Erosion depths of a few meters to >10 m during reservoir flushing events have been reported in previous studies. For example, erosion depths of 1.0–2.3 m along the mainstream in the Cachi Reservoir, Costa Rica, were surveyed during a 1-month flushing in 199644, and erosion depths of 4–14 m were measured in lakes Aldwell and Mills, USA, within 1 year of dam removal22. Flood–drawdown-induced episodic erosion in the Xiaolangdi Reservoir in 2019 yielded a maximum erosion depth of 11 m along the main channel, likely greater than that in most cases of episodic reservoir erosion, with >10% of previously deposited sediment being eroded with an increase in reservoir net storage capacity of 4–5%. Initial erosion in the Sanmenxia Reservoir during 1965 constituted 8% of the prior total deposition, and the maximum annual erosion in 1971 constituted 10% of prior net deposition (Fig. 4), increasing reservoir net storage capacity by 13% and 11%, respectively. Sediment outflow of the Xiaolangdi Reservoir during episodic erosion in 2019 increased by more than an order of magnitude compared with inflow (Fig. 2F). Outflow SSC levels from the Xiaolangdi Reservoir during 2019 episodic erosion events, with peak values of up to 210 kg m−3 and an event-averaged value of 57 kg m−3, were higher than those recorded during many other episodic reservoir erosion events. For example, in a flushing operation in the Valgrosina Reservoir, Italy, the outflow SSC peaked at 80 kg m−3, with an average of 4 kg m−345. Peak SSC values of 11–17 kg m−3 were recorded during dam-flushing events in the Arc–Isère River system, France24. Peak SSC values of 21–28 kg m−3 were recorded during flushing of reservoirs in the Kurobe River, Japan20. A maximum SSC of 850 kg m−3 was once recorded during breaching of the Condit Dam in the White Salmon River, USA21, much higher than the peak SSC of 210 kg m−3 recorded in the Xiaolangdi Reservoir during 2019 episodic erosion events. In extreme cases, peak SSC levels during the flushing of reservoirs may exceed 1000 kg m−328. Episodic erosion in silted-up reservoirs can thus be very intense, with extremely turbid outflow.
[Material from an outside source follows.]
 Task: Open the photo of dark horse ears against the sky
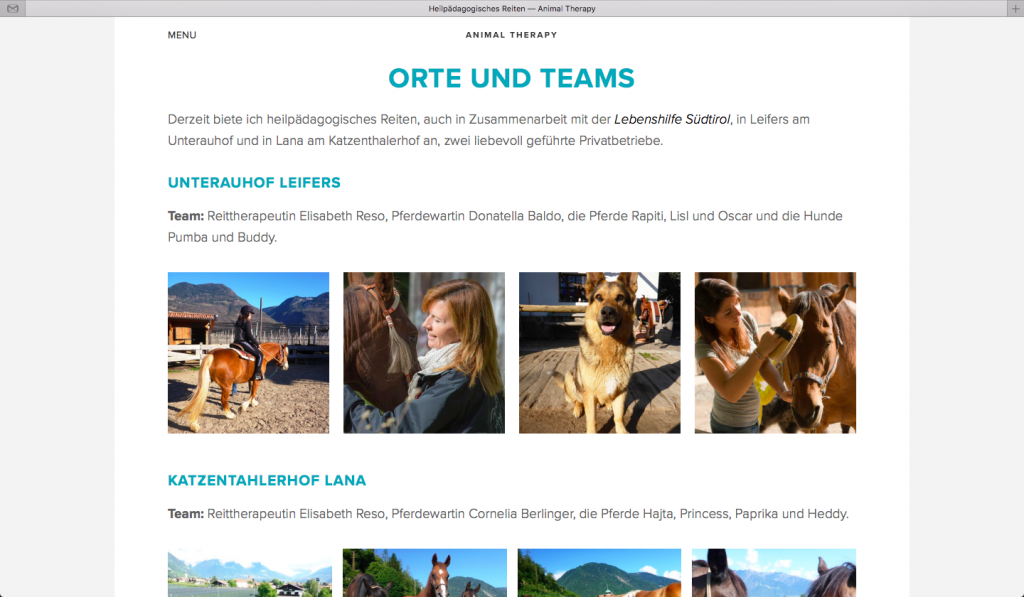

Episodic reservoir erosion events may have severe ecological impacts in downstream reaches. Such erosion usually forms fluid mud with SSC levels exceeding 10 kg m−346 in downstream river channels (Fig. 3B, C). Episodic erosion of the Sanmenxia and Xiaolangdi reservoirs in 2019 led to the formation of fluid mud at Xiaolangdi Station (gauging outflow of the Xiaolangdi Reservoir) for 27 days (10 July-11 August, excluding 1 and 3–7 August, avg. SSC 69 kg m−3) (Fig. 2E). At Huayuankou Station, 126 km downstream, fluid mud persisted for 32 days (11 July-13 August, excluding 5 and 12 August, avg. SSC 26 kg m−3). Even at Lijin Station (tidal limit), 630 km farther downstream, fluid mud lasted 33 days (14 July-15 August, avg. SSC 18 kg m−3), based on daily SSC data collected by the Yellow River Conservancy Commission (YRCC). These findings add to our previous understanding from other reservoirs worldwide that the initial period of erosion, with a duration ranging from a few hours to several days depending on the size of the reservoir, is characterized by extremely high SSC levels24,28,45. Due to the lack of specific ecological surveys, the environmental impact analysis in this study has certain limitations. Nevertheless, previous research has demonstrated related effects. High turbidity reduces photosynthesis in phytoplankton47, thereby reducing primary productivity; and the combination of fluid mud, which smothers benthic organisms and clogs gills, and anoxia may kill virtually all organisms in a river48,49. Similar acute negative effects have been described for invertebrates45. Meanwhile, rapid deposition caused by extremely high SSC levels may destroy benthic communities where organisms tend to reside in the uppermost 10 cm of the sediment layer50; in many cases of episodic reservoir erosion, downstream channel deposition may exceed this threshold thickness21,24,34. Many natural reserves in the lower Yellow River and Yellow River Delta51,52 would inevitably be affected by fluid mud and rapid deposition. Of course, to some extent, episodic reservoir erosion can alleviate the sediment starvation in estuarine deltas if it is well arranged53.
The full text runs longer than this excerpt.